Below are some entries. Return exactly the lines from the one with "This screenshot has" through the final line, leaving out any pictures.
========
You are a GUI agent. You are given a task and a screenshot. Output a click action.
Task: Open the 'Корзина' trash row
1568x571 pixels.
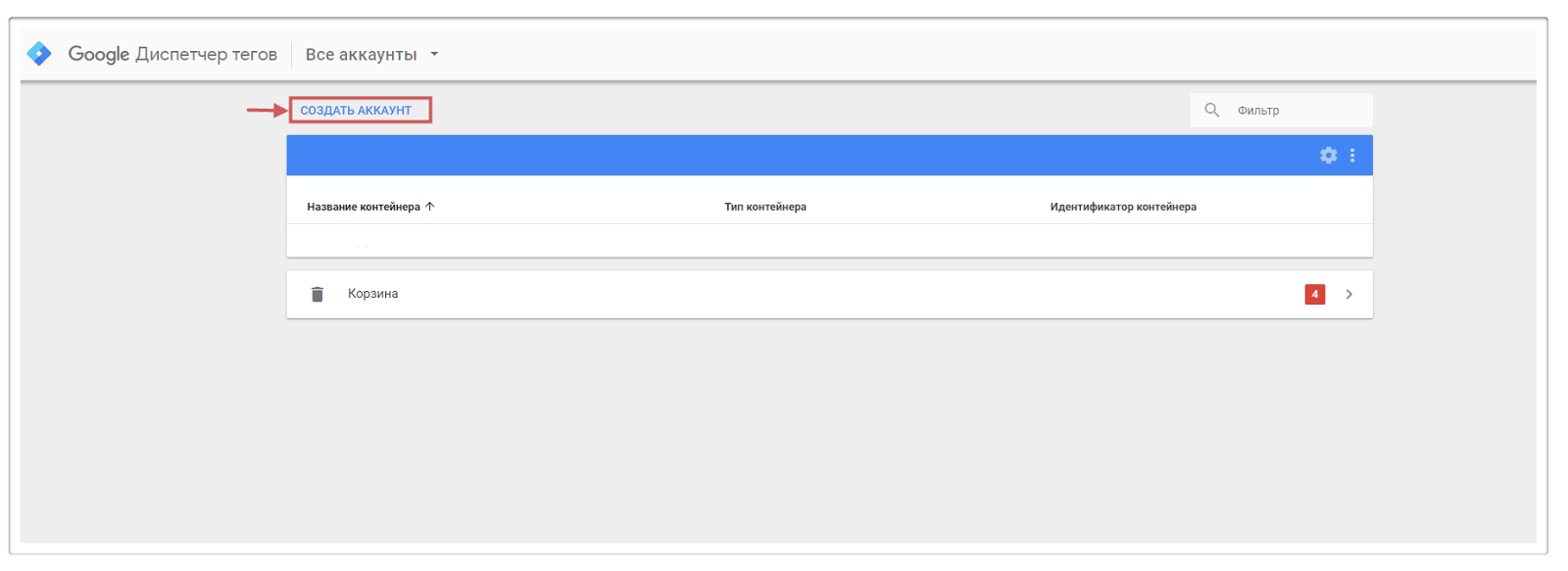pos(372,294)
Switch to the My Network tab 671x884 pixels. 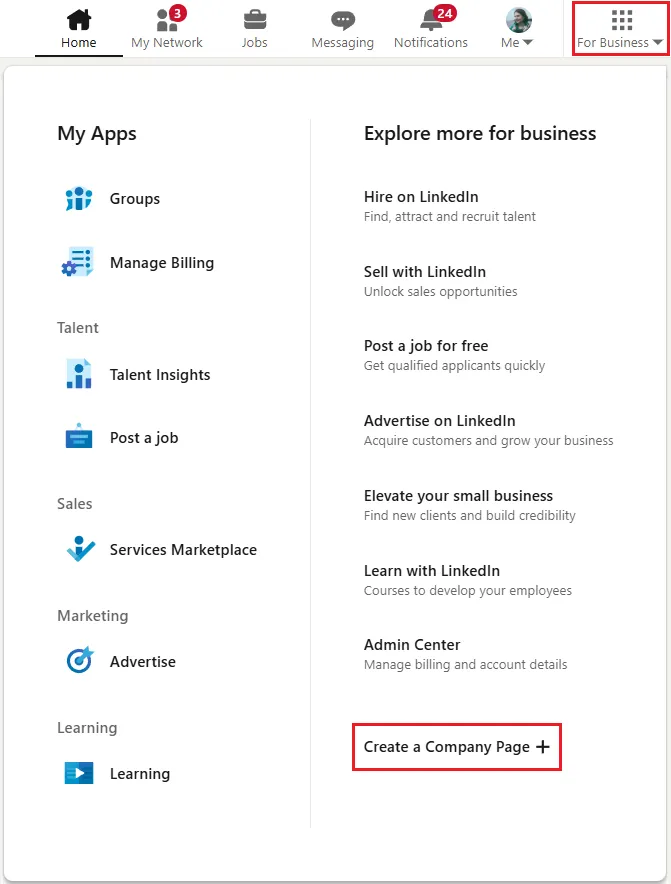pyautogui.click(x=166, y=27)
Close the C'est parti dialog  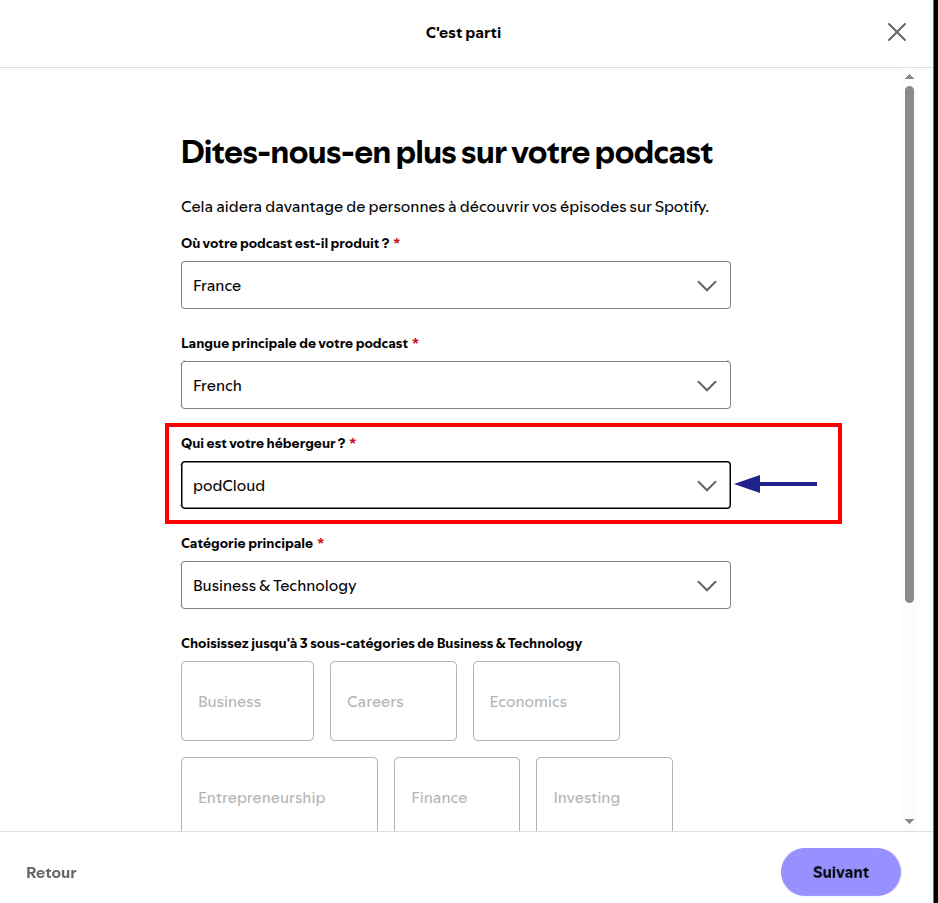pos(896,32)
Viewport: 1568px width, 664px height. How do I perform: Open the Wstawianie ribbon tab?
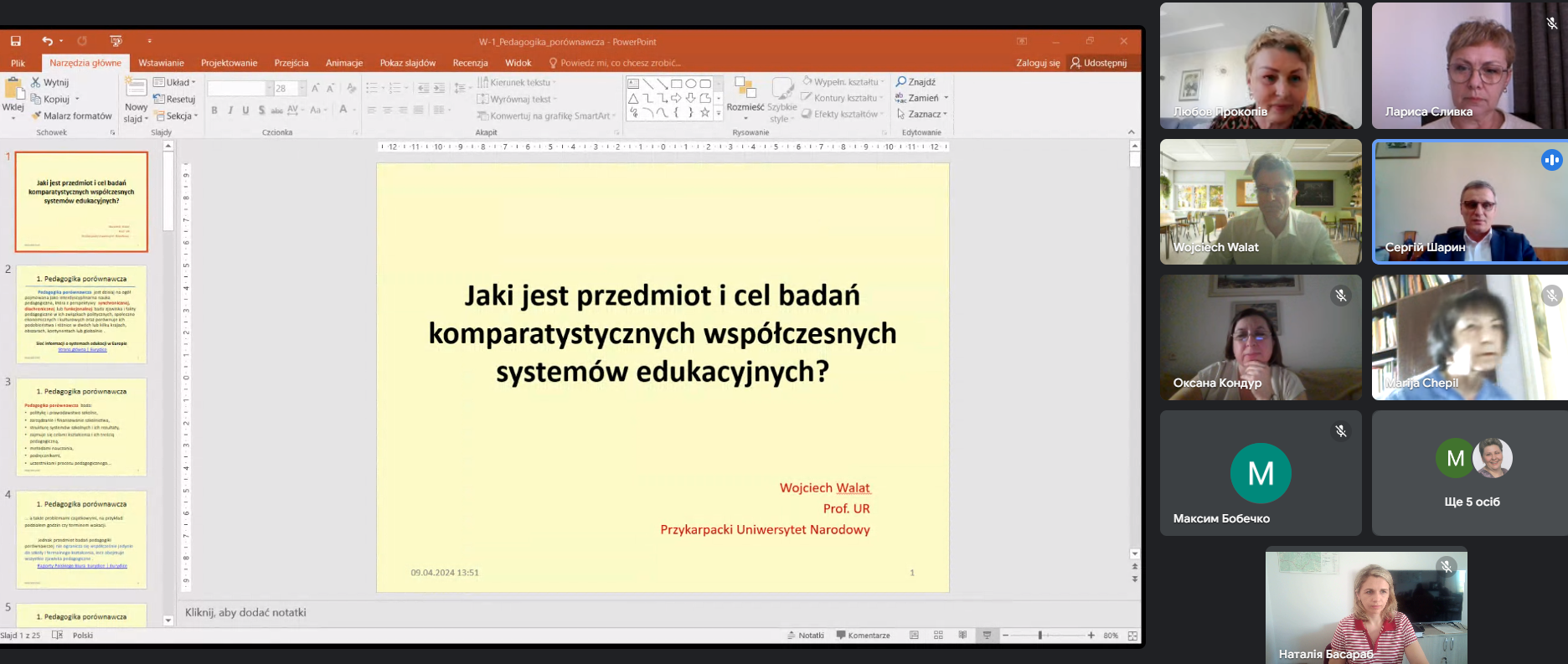coord(161,63)
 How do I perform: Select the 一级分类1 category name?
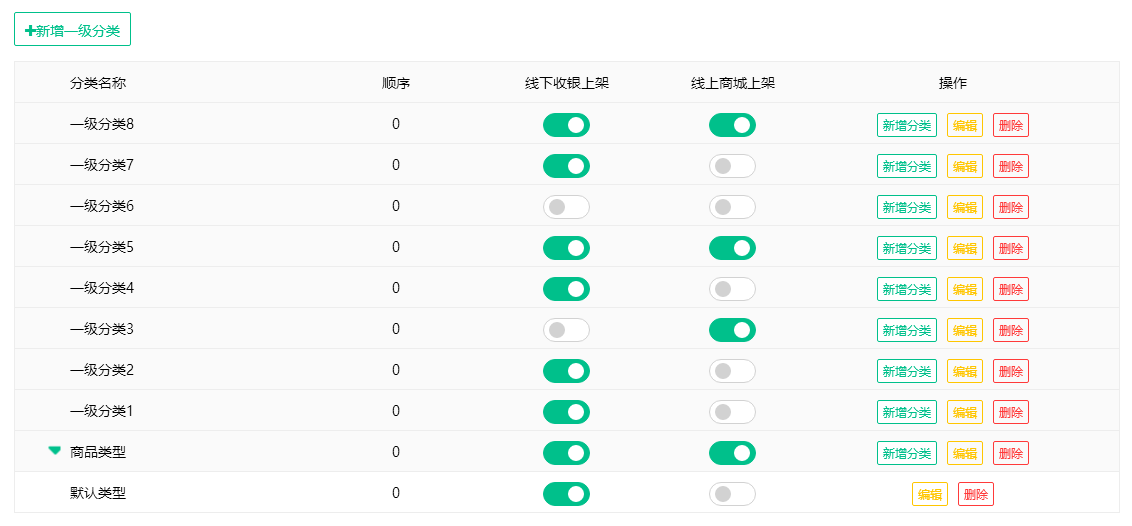[101, 411]
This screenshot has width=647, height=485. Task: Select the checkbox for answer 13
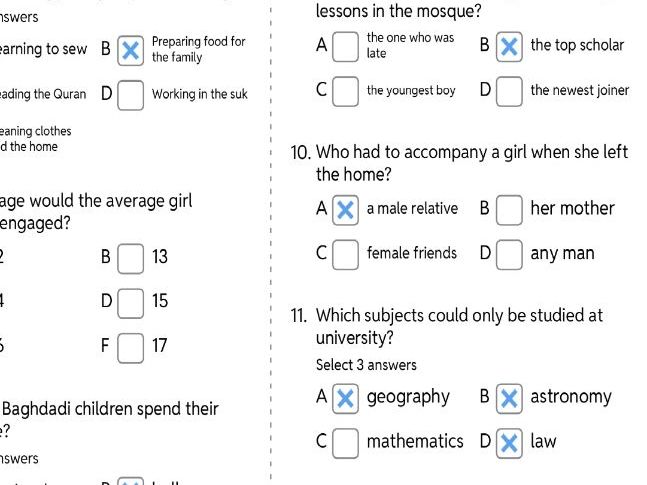130,258

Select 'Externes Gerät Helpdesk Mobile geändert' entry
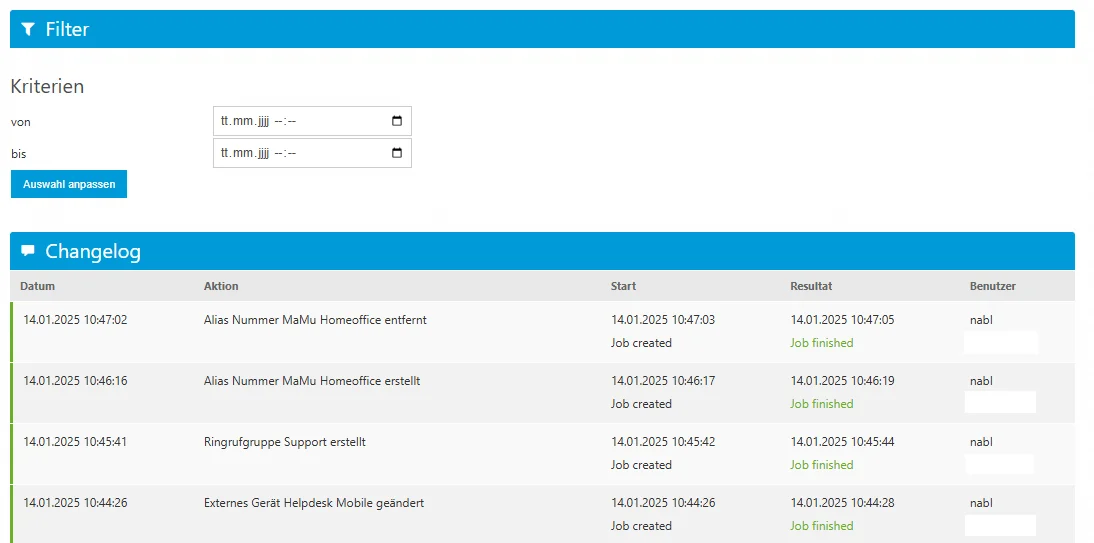point(313,503)
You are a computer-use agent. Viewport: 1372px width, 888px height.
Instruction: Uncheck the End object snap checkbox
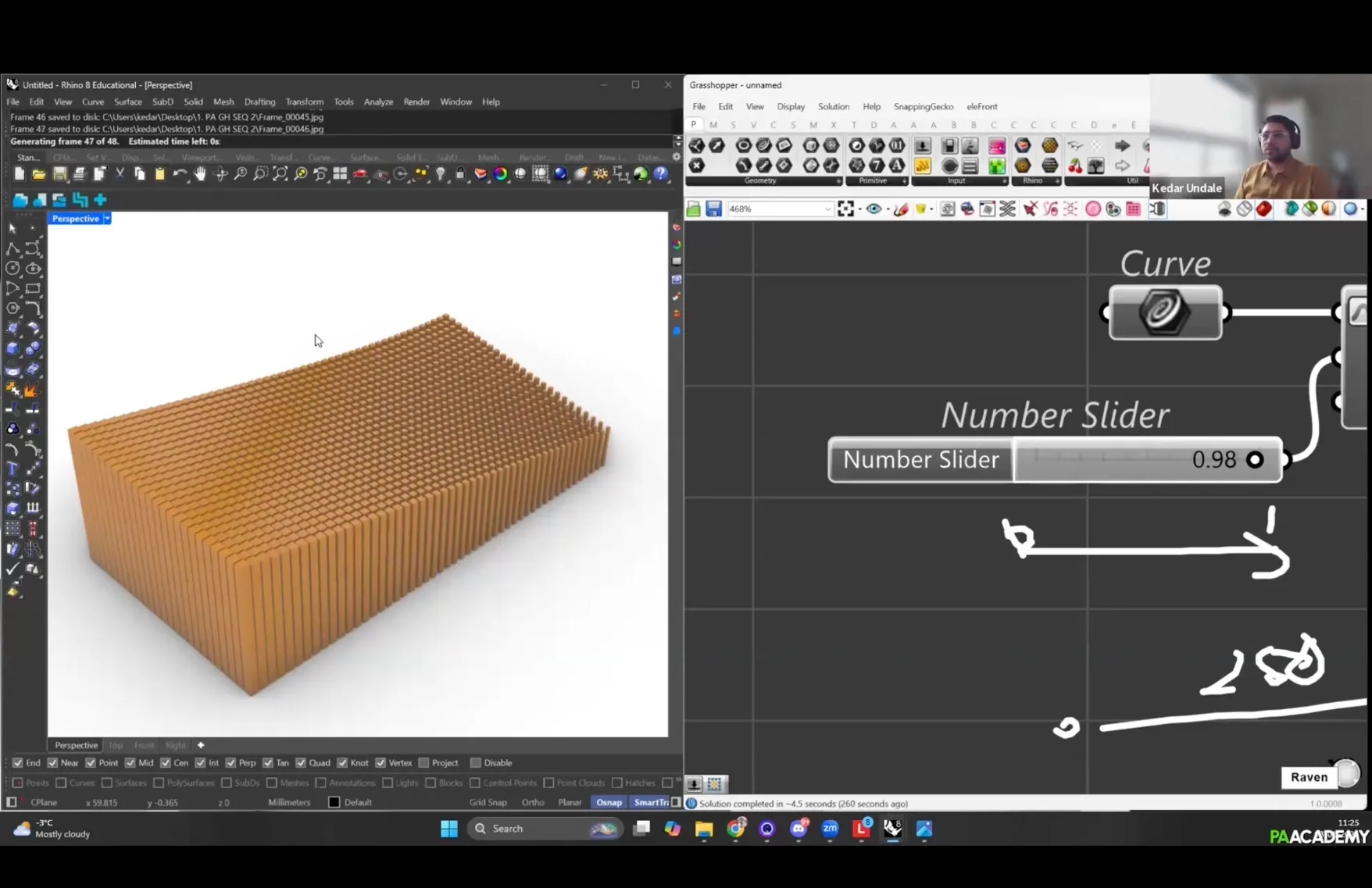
========
## [RESPONSE TO THIS TASK]
This screenshot has width=647, height=485. Task: Select the checkbox for answer 13
130,258

Select 'Externes Gerät Helpdesk Mobile geändert' entry
point(313,503)
You are a computer-use agent. Viewport: 1372px width, 888px height.
Instruction: Uncheck the End object snap checkbox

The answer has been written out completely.